__Task set__.
1. In the podcast transcript on sustainability and profit, what reason does the speaker give that killing a "darling" today does not mean losing it for good?
2. Extend the podcast transcript on sustainability and profit, starting right after its last sentence.

Yeah, you're gonna have to alter it to your organization, of course. But those, I would say, to systematize that, start looking at the expectation of how you view it every single time. So everyone knows within your organization that this is how it's presented, just as if you were to present a double materiality assessment.
Start to normalize things by gathering this balance sheet and the balance sheet and Rossi could have short term could have long term But then you're able to like look at projections. You're also able to have a litmus test. Does this connect to profit? Okay, it doesn't I see Things become more apparent when you have this visibility in a proper, you know, business canvas and a proper, balance sheet return on sustainable investment.
Maximilian: just have said in the episode description so that people can easily find it once we publish that episode. Yeah, thanks for sharing that. That looks interesting. Maybe, how do we balance short term wins with long term sustainability goals then?
how do you ensure that both are moving in the right direction, let's say, at the same time?
Nicole: It's a drumbeat. And I think this is a cultural thing too, because some are very linear in working, right? Like you wait in line, you get your things and then you pay for them and you leave. While other cultures, you're like, you could be doing a bunch of things. One of my old mentors, he was like, Yeah.
in the UK, it's okay, you buy your thing and then you get helped and then you make payment. And he's but when you're in Italy, it's like you go to a butcher shop and they're like, okay, who wants ham? And then, one guy cuts ham for a bunch of people. It's going to be the same kind of way. So you're going to, a good start is to start with the Rossi, the return on sustainable investment balance sheet. Visualizing. You need to visualize. This is a huge part of communication. Visualizing the short term and the long term goals. What are you trying to solve? It's not just a tactic. The strategy isn't a strategy unless you define what.
What are we talking about here? What do we want to solve? And a good rule is that if you cannot provide hard, measurable facts on, on, on how the impact, how it impacts profits. It needs to go back to the drawing board until it is possible. And sometimes we have to kill our dar darlings. we're like, oh, I don't wanna get rid of this.
It's so important. And, you could be like, this is the future. But sometimes it's not the right time and we have to, practice restraint in that perspective. So if it goes back to the drawing where Yeah, painfully some of the darlings might be killed in the process, however. This does not mean that it can't be picked up later on in the process, at a later time when it's more connected to the business when the infrastructure externally exists, when you can provide connectivity to the profit more concretely. So it just because you kill your darling today doesn't mean that you won't pick it up, two years from now when Things are working even better or that you have the data to prove it or that, it's more possible and it's more you won't be at a loss.

__Extracted records__.

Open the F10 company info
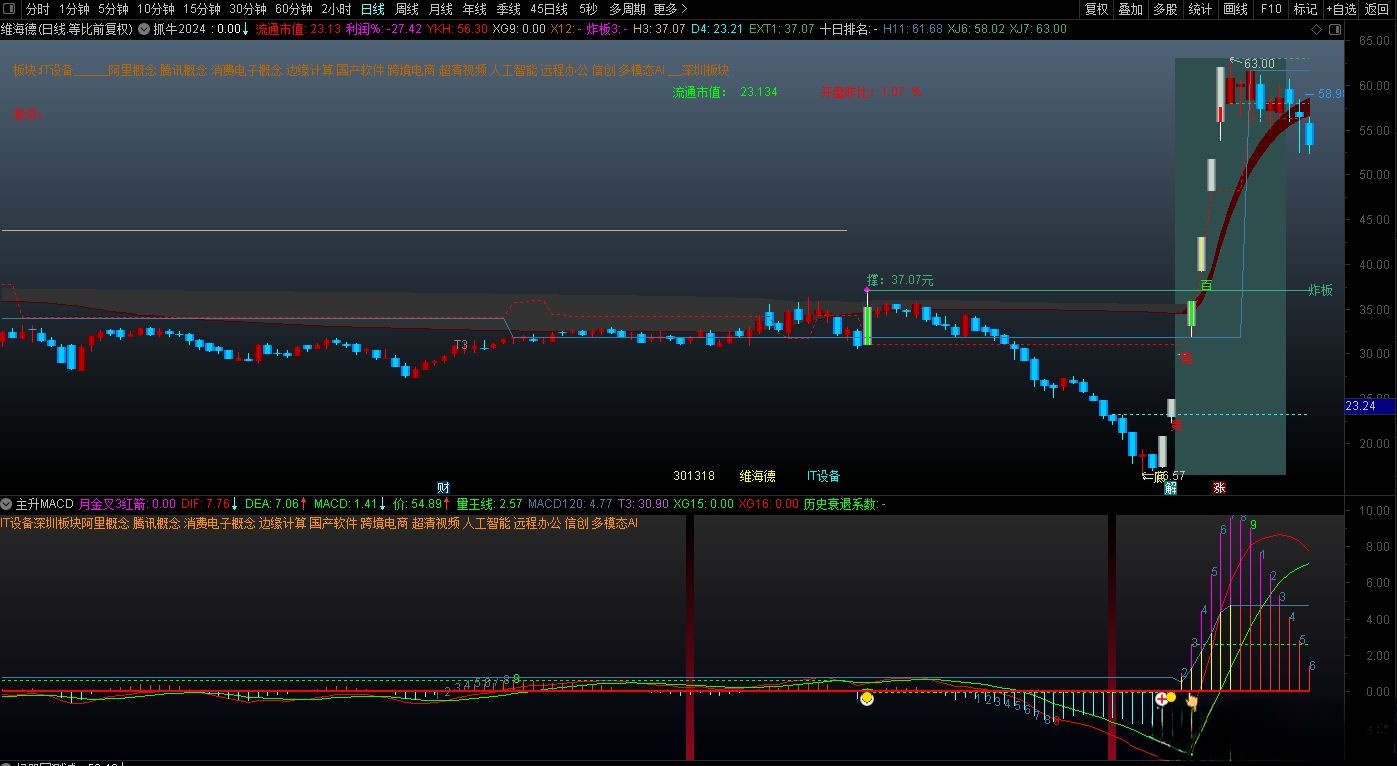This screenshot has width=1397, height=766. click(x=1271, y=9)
* * *
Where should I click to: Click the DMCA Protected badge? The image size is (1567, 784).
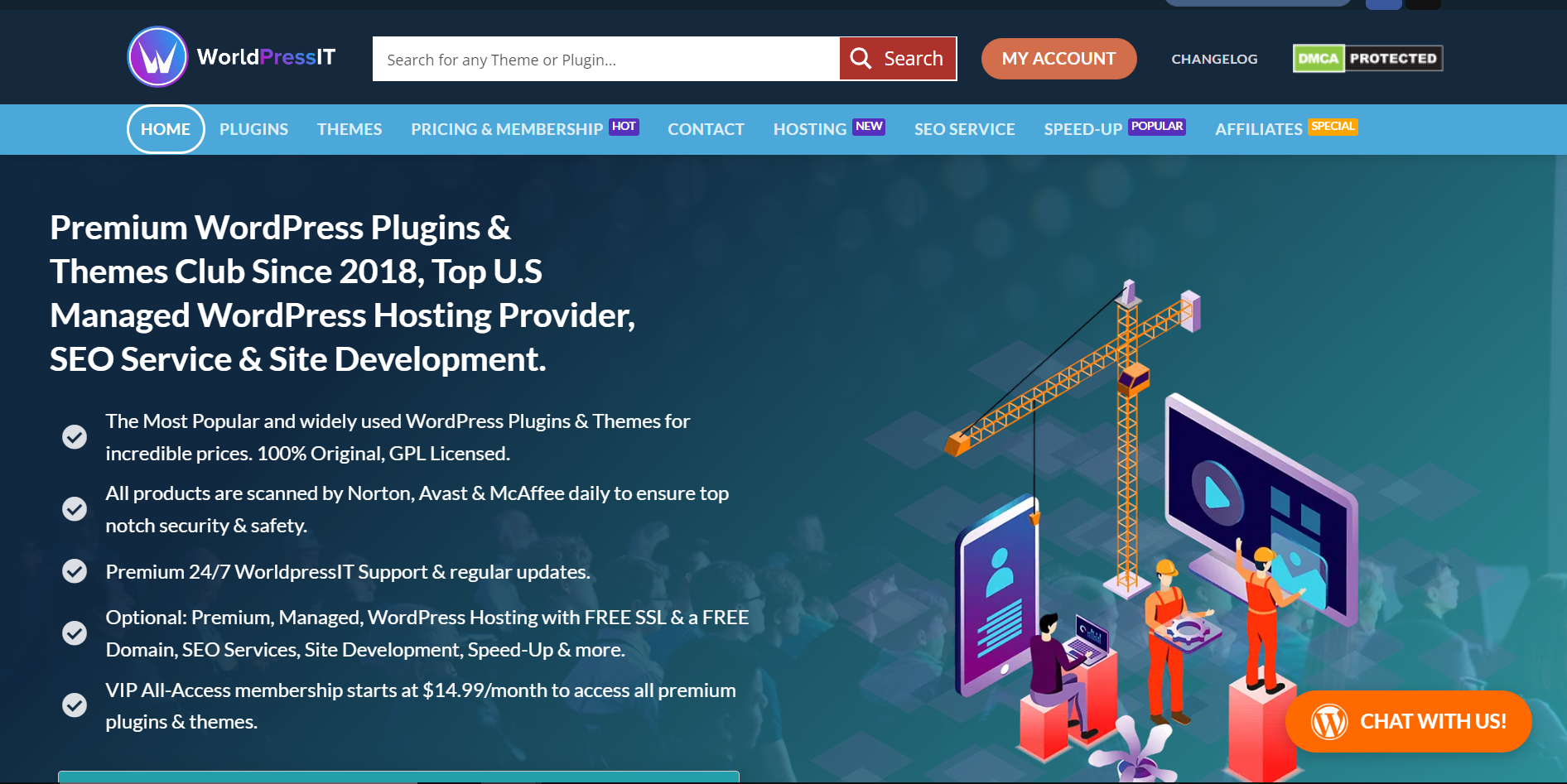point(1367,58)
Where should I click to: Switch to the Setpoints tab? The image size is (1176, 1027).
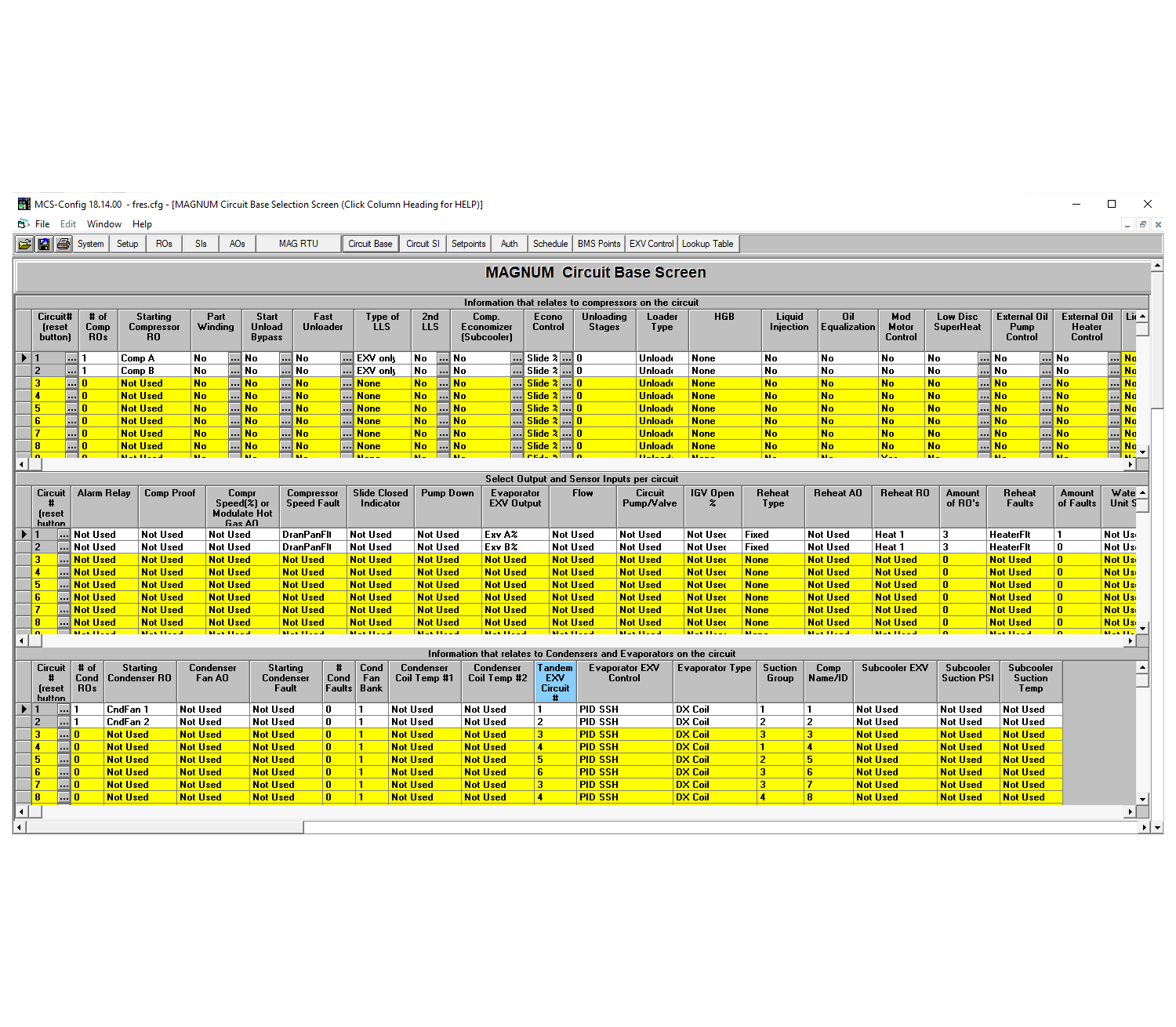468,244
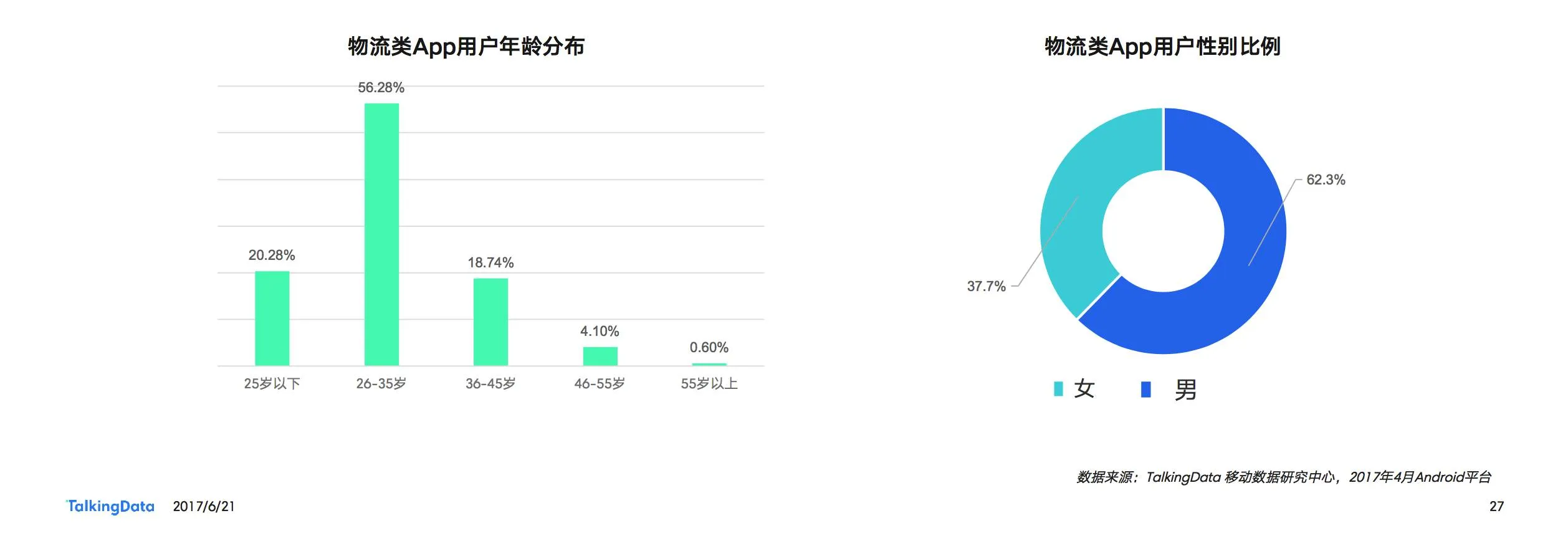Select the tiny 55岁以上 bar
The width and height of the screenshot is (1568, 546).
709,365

__Results by task__.
1. The idea can be picked up again later, when it is more connected to the business and the external infrastructure exists. By then the connection to profit can be shown more concretely, for example with data to prove it.

2.
Remember we're running a business here, so you have to talk about profit and loss balance. And one of the primary results. That may become evident when you start to do these ROSI balance sheets of short term and long term and hold them up together evident that the regulatory and ESG costs are way too high and inefficient in operations and I would say this has happened 100 percent of the time when we've done ROSI exercises in, in, in the organizations I've worked in where it's wow, That is very expensive.
And, it has to do with technology and a lot of other things. change management, looking at the risks from that perspective operationally. So it's a lot of, expectation on businesses to move fast and things like this happen when we pressure businesses to move fast.
Maximilian: Of course that's part of the game, right? If you would always do everything right, then I guess nobody would learn anything because you, learn the most from failures. So right now we have the theory. Okay, so we have the [00:22:00] rosy sheet. We have all of that fancy Concepts that we can use and we should use let's maybe leave the theory behind and get a bit more tangible So i'd love to hear about your hands on experiences because I am convinced that From those experiences when we get tangible the people can draw the most from, because then you really have the actionable insights to also see, okay, am I in the same situation?
Am I in a different one? What can I take from this? So can you share a couple of examples from your past experiences? Some lessons learned maybe.
Nicole: Yes, of course. So lesson number one, there are always trade offs. I have two examples of two global companies both headquartered in the EU, by the way, with around 50 to 110, 000 employees. So they're not small potatoes, they're big companies and, both are pressured about their mission targets and about, the reduction, how it's plateaued.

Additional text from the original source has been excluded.